## Kaynak Metin
Asr Sûresi
Asr Sûresi’nin elbet bir zâhirî mânâsının ve bu cihetten tefsîrinin yanında bir de bâtınî mânâ ve tefsiri vardır, işârî yorumu vardır, keşfî bir zevk edilişi vardır. Bunlar kişinin mertebe ve hâline göre farklılık arzedebilir.
Tüm bu îzâhatlarla birlikte şu hususta görüş birliği vardır ki:
Asr Sûresi; kurtuluşun îmâna, güzel ameller işlemeye, hakkı ve sabrı tavsiye etmeye ve dâhi yaşamaya bağlı olduğunu ifâde eder bize.
Hadîs-i şerîflerde buyuruldu ki:
Kim Asr Sûresi’ni okursa, Allah-ü Teâlâ onun günahlarını affeder. Hakkı ve sabrı tavsiye edenlerden olur.

## Kayıtlı Veriler

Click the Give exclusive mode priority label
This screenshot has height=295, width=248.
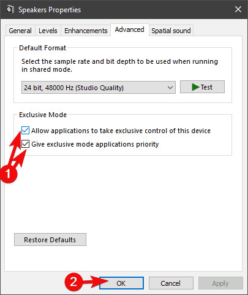tap(95, 144)
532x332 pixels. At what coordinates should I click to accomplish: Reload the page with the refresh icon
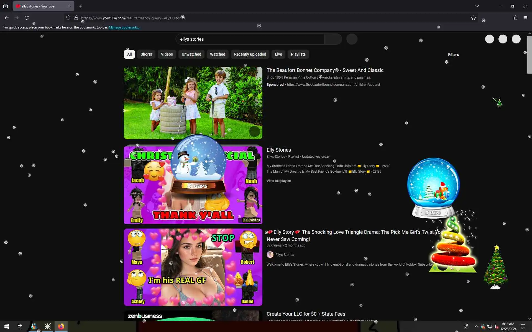click(x=27, y=18)
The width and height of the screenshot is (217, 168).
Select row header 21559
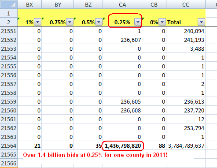coord(9,101)
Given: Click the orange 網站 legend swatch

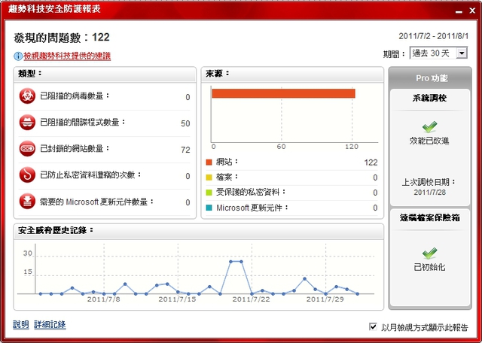Looking at the screenshot, I should coord(209,162).
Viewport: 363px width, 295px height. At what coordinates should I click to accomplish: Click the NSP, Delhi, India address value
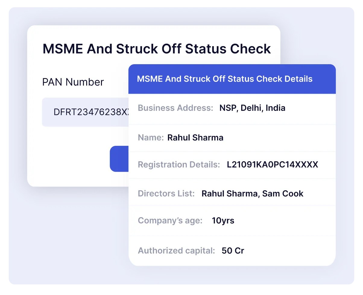point(252,108)
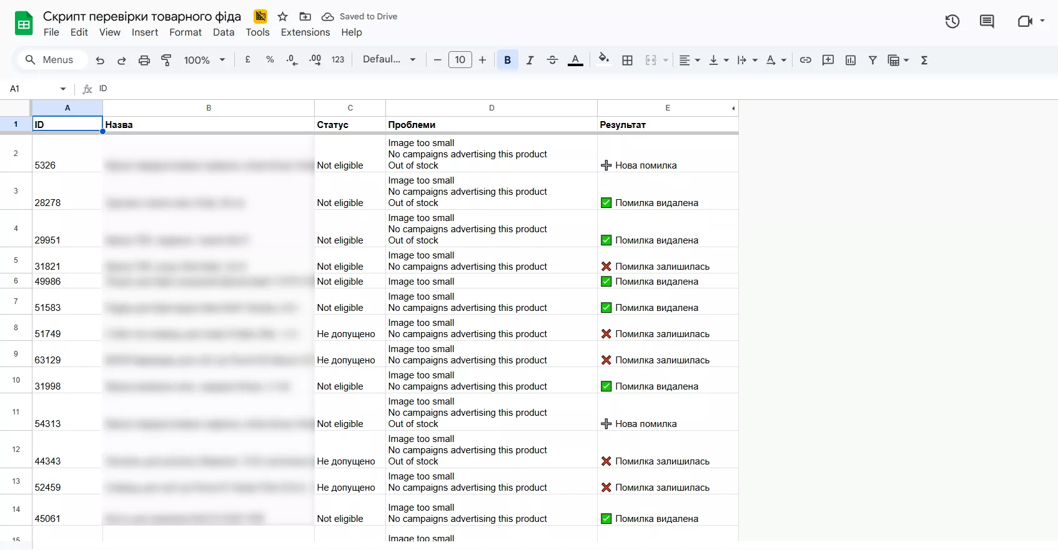The image size is (1058, 550).
Task: Click the font size input field
Action: [x=460, y=60]
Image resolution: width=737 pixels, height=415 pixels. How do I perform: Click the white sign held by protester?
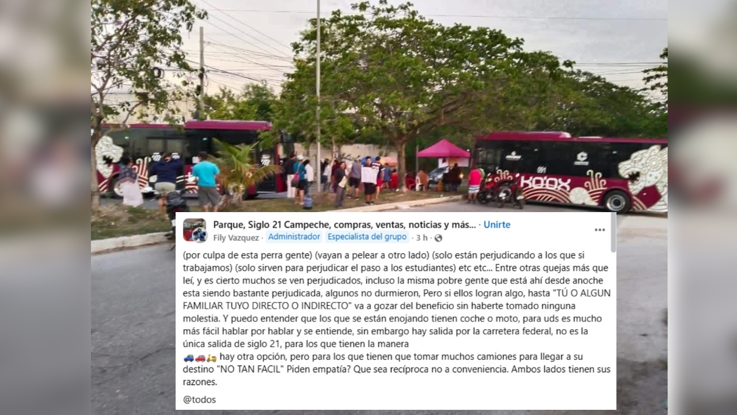369,175
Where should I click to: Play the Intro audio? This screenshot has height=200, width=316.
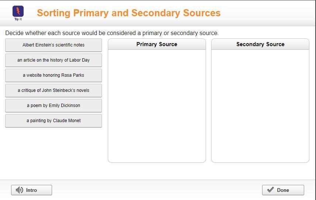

## Kısa Görev 1
Kaynak metindeki “Asr Sûresi’nin elbet bir zâhirî” diye başlayan paragrafı, ana bilgilerini koruyarak madde listesi hâlinde yazın.
## Kısa Görev 2
Kaynak metni değil, satırları ele alın: satırların en başından başlayıp “Action: [x=460, y=60]” içeren satırla biten kısmı, iki uç da dâhil, “coordinates” yerine “position” koyarak ve başka hiçbir şeyi değiştirmeden lütfen yeniden yazın. Resimleri cevaba almayın.

## Alıştırma Çözümü 1
- Asr Sûresi’nin zâhirî bir mânâsı ve bu açıdan bir tefsiri vardır.
- Bunun yanında bâtınî bir mânâsı ve tefsiri vardır.
- İşârî bir yorumu vardır.
- Keşfî bir zevk edilişi vardır.
- Bunlar kişinin mertebe ve hâline göre farklılık gösterebilir.

## Alıştırma Çözümü 2
Click the Give exclusive mode priority label
This screenshot has height=295, width=248.
tap(95, 144)
532x332 pixels. At what position should I click to accomplish: Reload the page with the refresh icon
click(x=27, y=18)
The width and height of the screenshot is (217, 168).
Select row header 21559
coord(9,101)
Given: Click the orange 網站 legend swatch

Looking at the screenshot, I should coord(209,162).
Viewport: 363px width, 295px height. At what position should I click to accomplish: Click the NSP, Delhi, India address value
point(252,108)
The image size is (1058, 550).
Task: Click the font size input field
Action: [x=460, y=60]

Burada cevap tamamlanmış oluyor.